[Saved data entries]

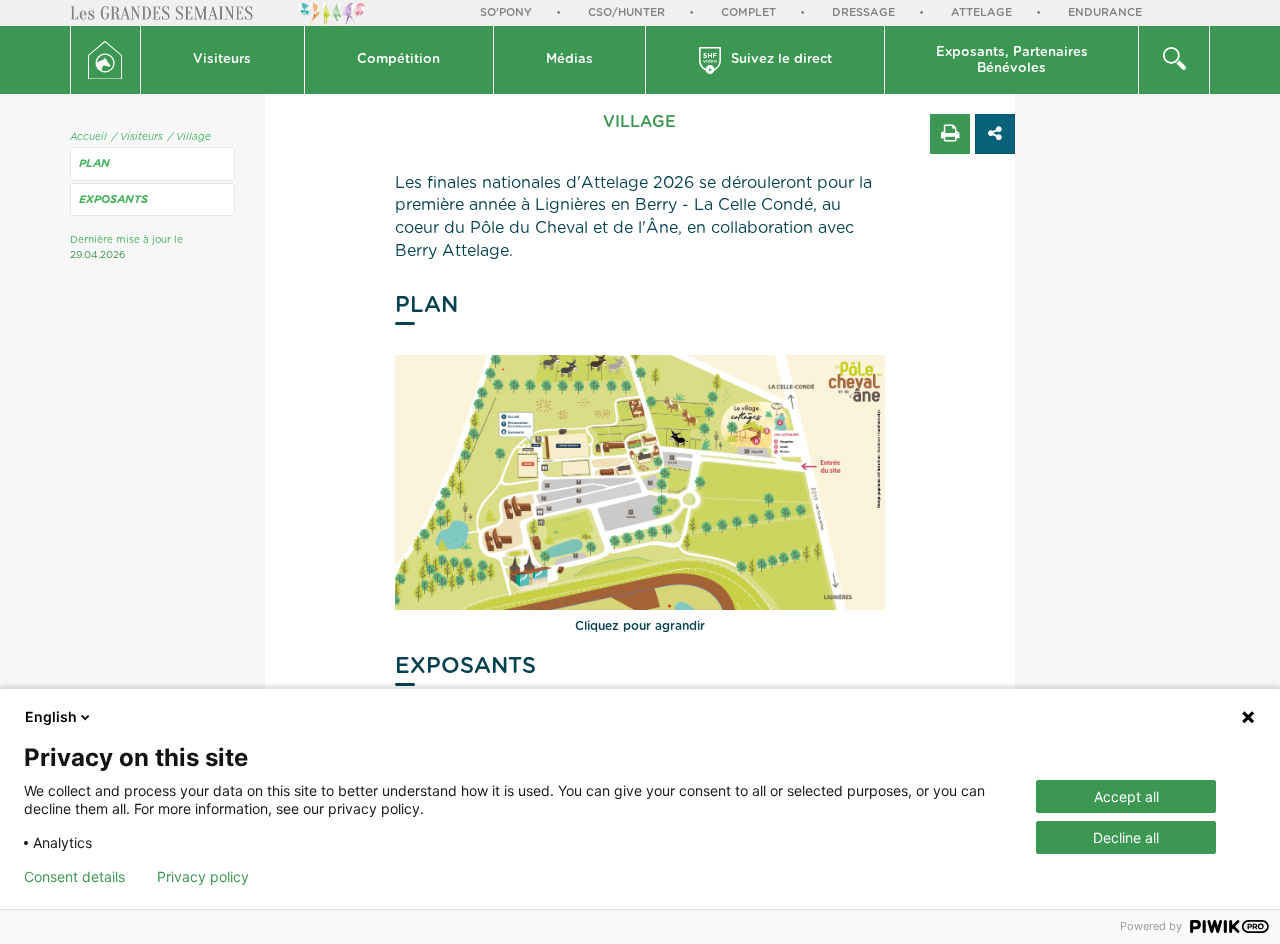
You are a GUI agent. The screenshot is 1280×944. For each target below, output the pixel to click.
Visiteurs (222, 59)
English (51, 716)
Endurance (1105, 12)
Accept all (1126, 796)
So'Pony (506, 12)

TASK DESCRIPTION: Please print every record exactly, leaving out the pictures.

ANSWER TO THE PROBLEM:
You are a GUI agent. The screenshot is 1280×944. For each target below, output the pixel to click.
Visiteurs (222, 59)
English (51, 716)
Endurance (1105, 12)
Accept all (1126, 796)
So'Pony (506, 12)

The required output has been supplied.